Forget LinPack and friends. Jack Dongarra is going to need to switch to the new metric for supercomputers—-kilograms of H100 GPUs—- about 3,300 give or take a few grams for this system.
> For use by startup investments of Nat Friedman and Daniel Gross
> Reach out if you want access
I'm confused by the last two bullet points. Is this website only meant to be used by these "startup investments" or can anyone fill out the linked form?
Can the creators explain in more detail: how is this different from (for example) the OpenAI cluster that MSFT built in Azure? Is it hosted in an existing cloud provider, or in a data center? Which data center?
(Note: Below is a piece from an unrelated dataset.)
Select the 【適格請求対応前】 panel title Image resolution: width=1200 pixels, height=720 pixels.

Who admins the system, is there an SRE team in case it goes down during training? And can you attempt ot run the same benchmarks that Top500 uses to determine what your double precision flops are and give that number in addition to your "10 exaflops" (which I believe is single precision).
as an ex-supercomputer nerd (where the fastest system in teh world finally reached over 1 exaflops of double precision), it seems awfully weird to call FP8 "flops". There's nothing truly wrong with it (since "flops" is a fairly poorly defined term), but it makes it clear that ML supercomputers are very different beasts from classic supercomputers. And also makes me wonder if/when the classic folks will try to make more codes work correctly with smaller precision (for example, in molecular dynamics).
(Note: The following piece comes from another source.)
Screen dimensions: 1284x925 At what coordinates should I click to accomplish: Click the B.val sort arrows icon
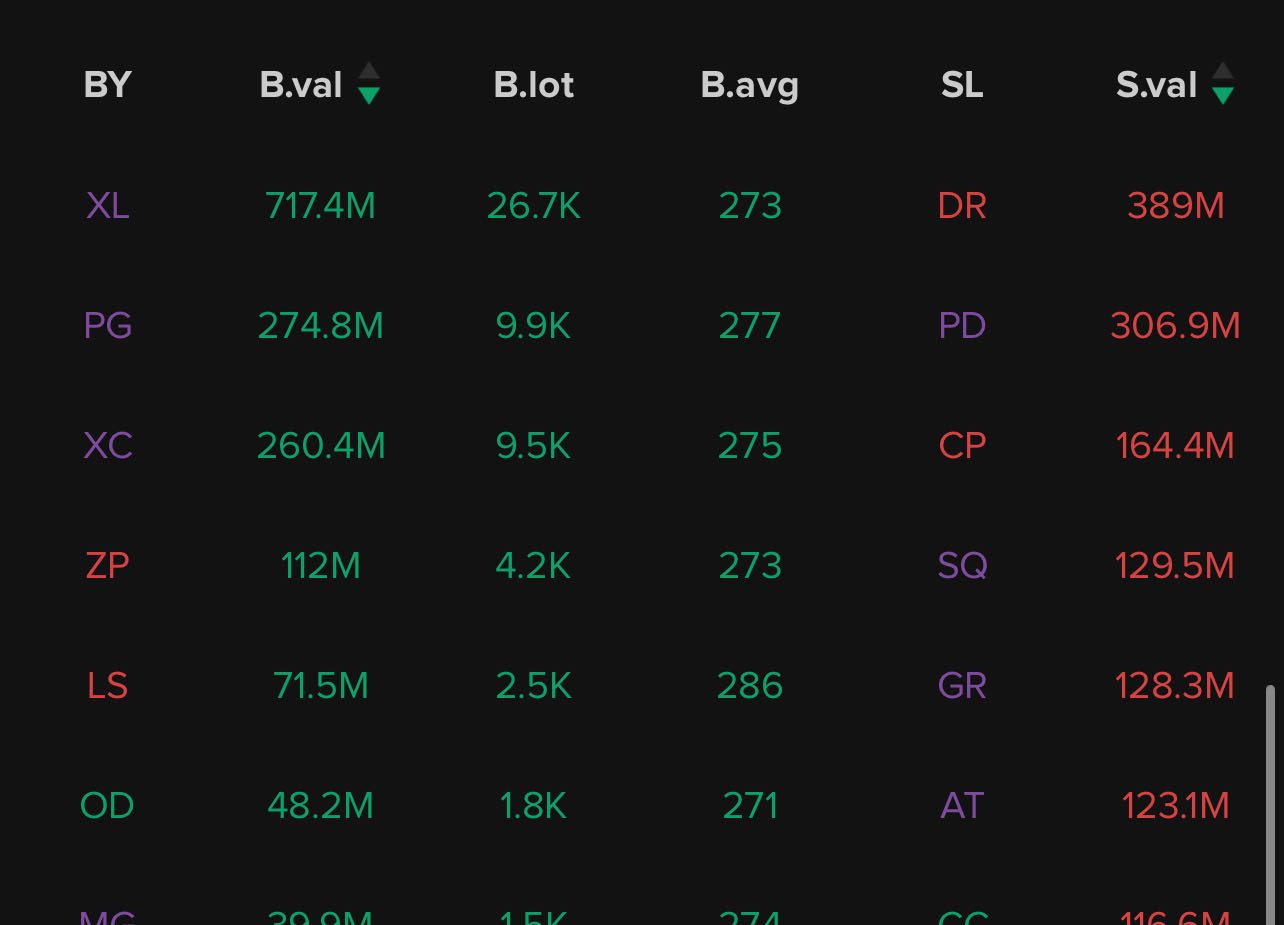pos(369,84)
@nat would you be interested in presenting about this at The AI Conference in SF?
Your take on hardware-enabled investment would be interesting.
We also have folks like Hugging Face’s GPT Research Lead, Langchain and LlamaIndex founders, Cerebras’s CEO and many more speaking. It’s
A builder-heavy audience.
AI Grant, back in 2018, offered £2500 and got all sorts of skeptical folks doubting Nat's and Daniel's motives (they will steal IP! there's some gotcha here!): https://news.ycombinator.com/item?id=16760736
They offer 100x that at £250000 per team now, plus this humongous GPU cluster. Way to start small and work your way to this. Amazing execution.
April 2018 was a more nascient time for AI: BERT wasn't open sourced until November 2018 and GPT-2 wasn't open sourced until February 2019, both of which kicked off the AI boom.
Y'all could totally eat Meta's lunch and train an open LLM with all the innovations that have come since LLaMA's release. Other startups are trying, but they all seem bottlenecked by training time/resources.
This could be where the next Stable Diffusion 1.5 comes from.